For a previous question I had to determine the unique integer factorization of $85=(1-2i)(1+2i)(1-4i)(1+4i)$. I thought of creating the following ring homomorphisms:
$$f_{\pm 2}:\mathbb{Z}[i] \to \mathbb{Z}/(85), i \mapsto \pm 2 $$
and another two mapping $ i \mapsto \pm 4$ which gives me a total of four ring homormoprhism. I was wondering if there are any more beside these ring homomorphisms.

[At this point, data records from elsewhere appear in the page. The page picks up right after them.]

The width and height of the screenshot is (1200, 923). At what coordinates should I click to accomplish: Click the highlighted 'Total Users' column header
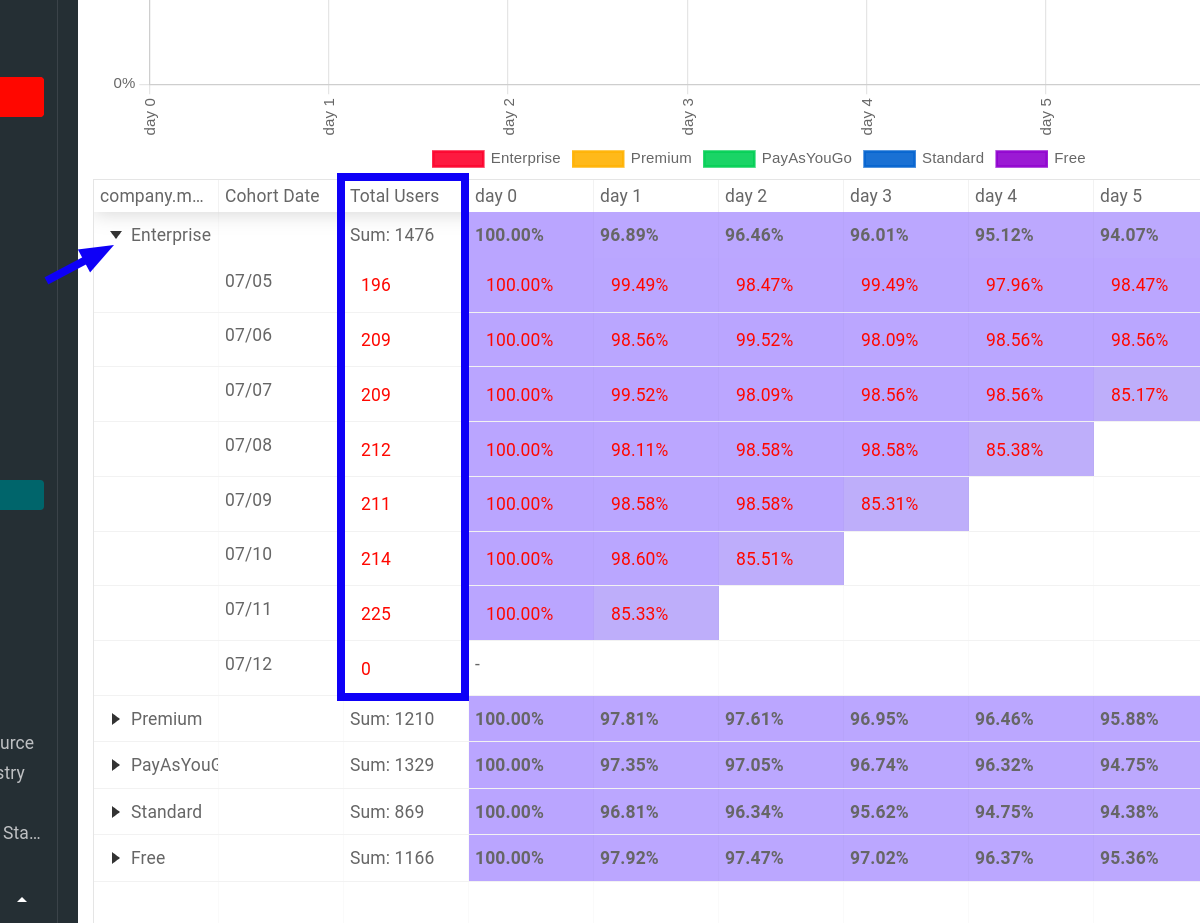(x=395, y=196)
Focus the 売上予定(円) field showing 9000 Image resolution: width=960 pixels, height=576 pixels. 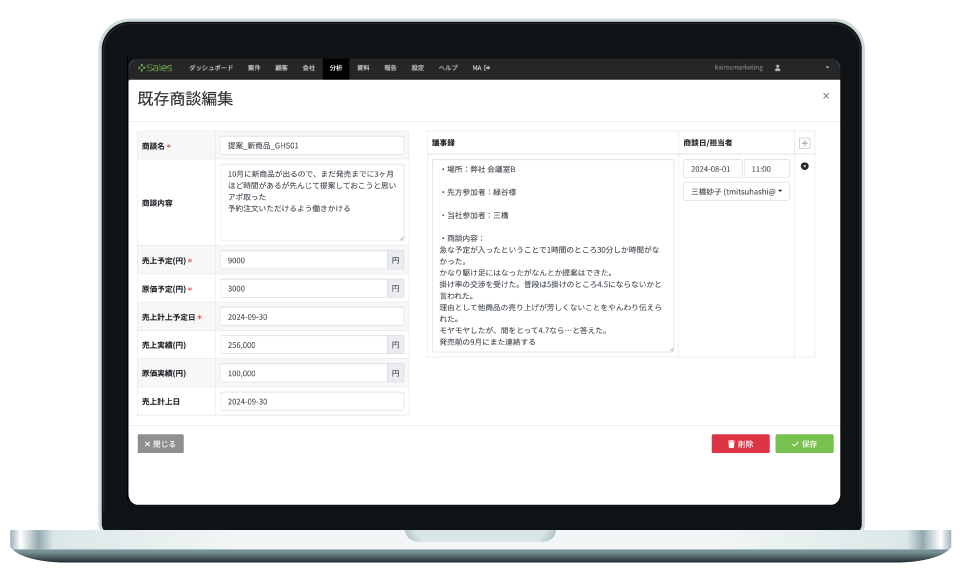(303, 260)
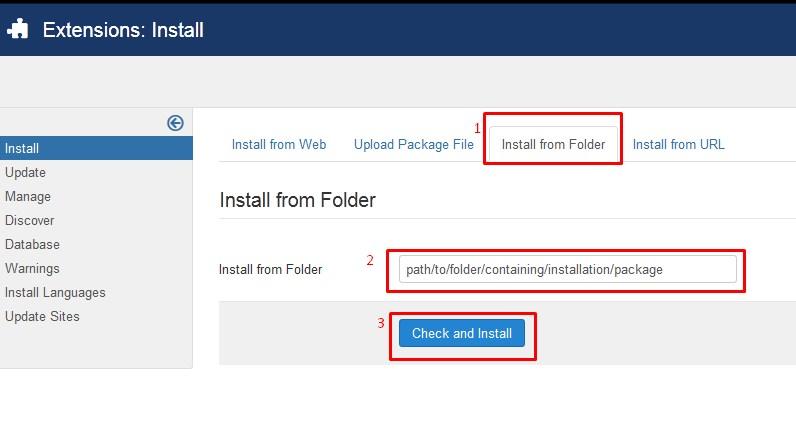Open the Discover sidebar item
Image resolution: width=796 pixels, height=423 pixels.
click(30, 220)
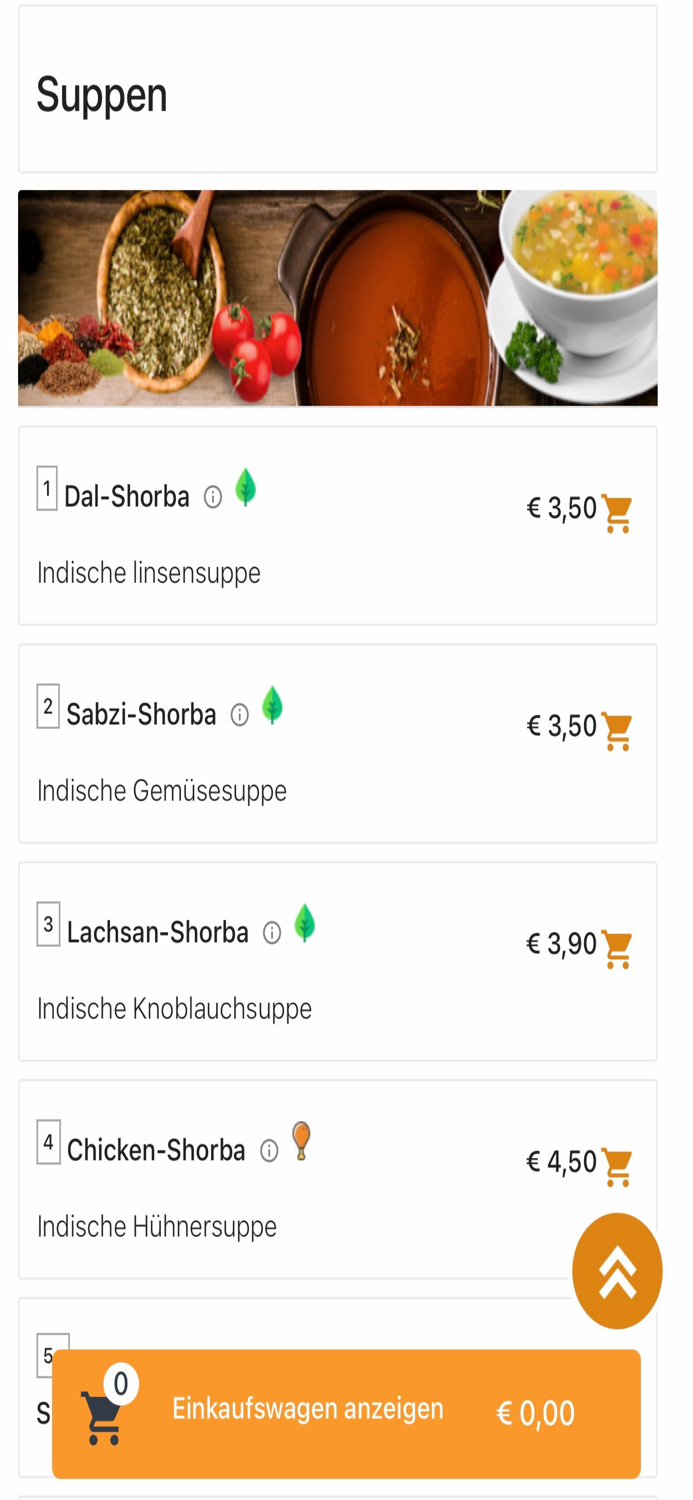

edit: fixed notation to the quotient ring
 A: There's four.
My reasoning is that $\varphi (i)^2=\varphi (i^2)=\varphi (-1)=-1.$
So we need $-1$ to be a quadratic residue in $\Bbb Z_{85}$.

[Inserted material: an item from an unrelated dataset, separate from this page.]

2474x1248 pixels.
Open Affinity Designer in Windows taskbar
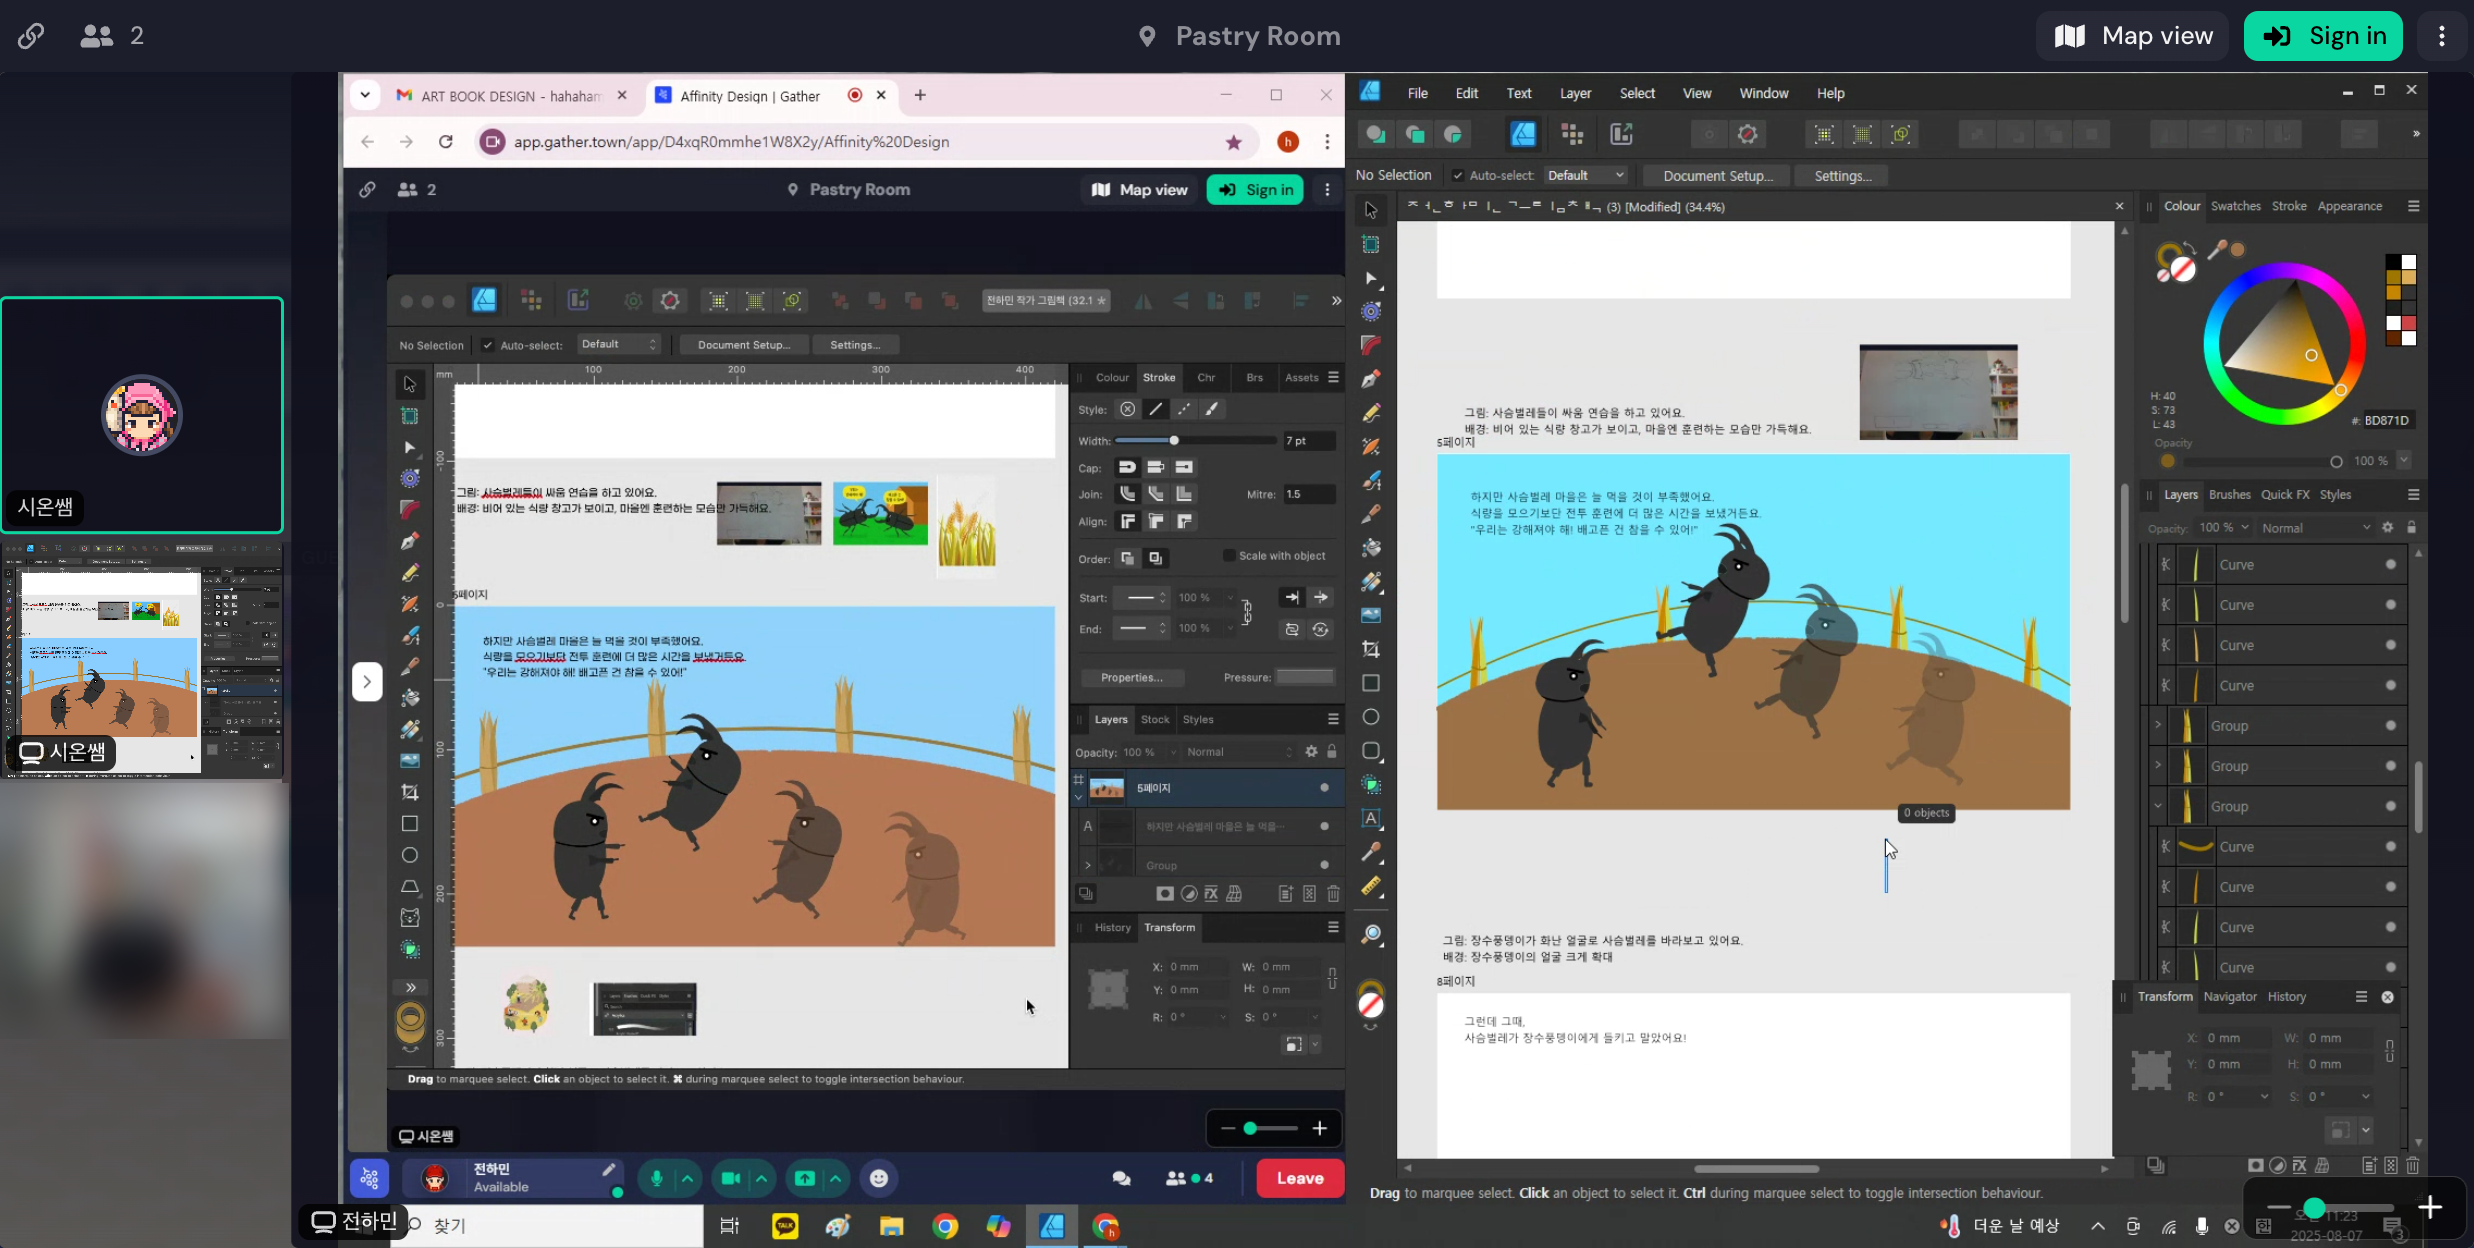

So $(\dfrac{-1}5)=(-1)^{\frac {5-1}2}=1$ and $(\dfrac {-1}{17})=(-1)^{\frac {17-1}2}=1$ are the relevant Legendre symbols.
The solutions are $\pm13$ and $\pm38$.  So those are the possibilities for $\varphi (i)$.

As we know,  $\Bbb Z_5×\Bbb Z_{17}\cong \Bbb Z_{85}$.
One way is with Bezout coefficients $\color {blue}7×5-\color {purple}2×17=1.$
Under the isomorphism $(\color {purple}x,\color {blue}y)\mapsto \color {blue}{7}×5×\color {blue}y-\color {purple}2×17×\color {purple}x$, we have $(-2,-4)\mapsto 13$ and $(-2,4)\mapsto 38.$
A: As in the other answer, we need $\varphi: \Bbb Z[i]\to\Bbb Z/(85)$ to satisfy
$$
-1 = \varphi(-1) = \varphi(i^2) = \varphi(i)^2
$$
We could use the Chinese remainder theorem to see that we need $\varphi(i)$ to be either $2$ or $3$ modulo $5$, and we need it to be either $4$ or $13$ modulo $17$. These two binary choices are independent. That means 4 solutions, even if it takes a bit of work to find exactly what those four are modulo 85 from this (I never could get the hang of the constructive part of the Chinese remainder theorem).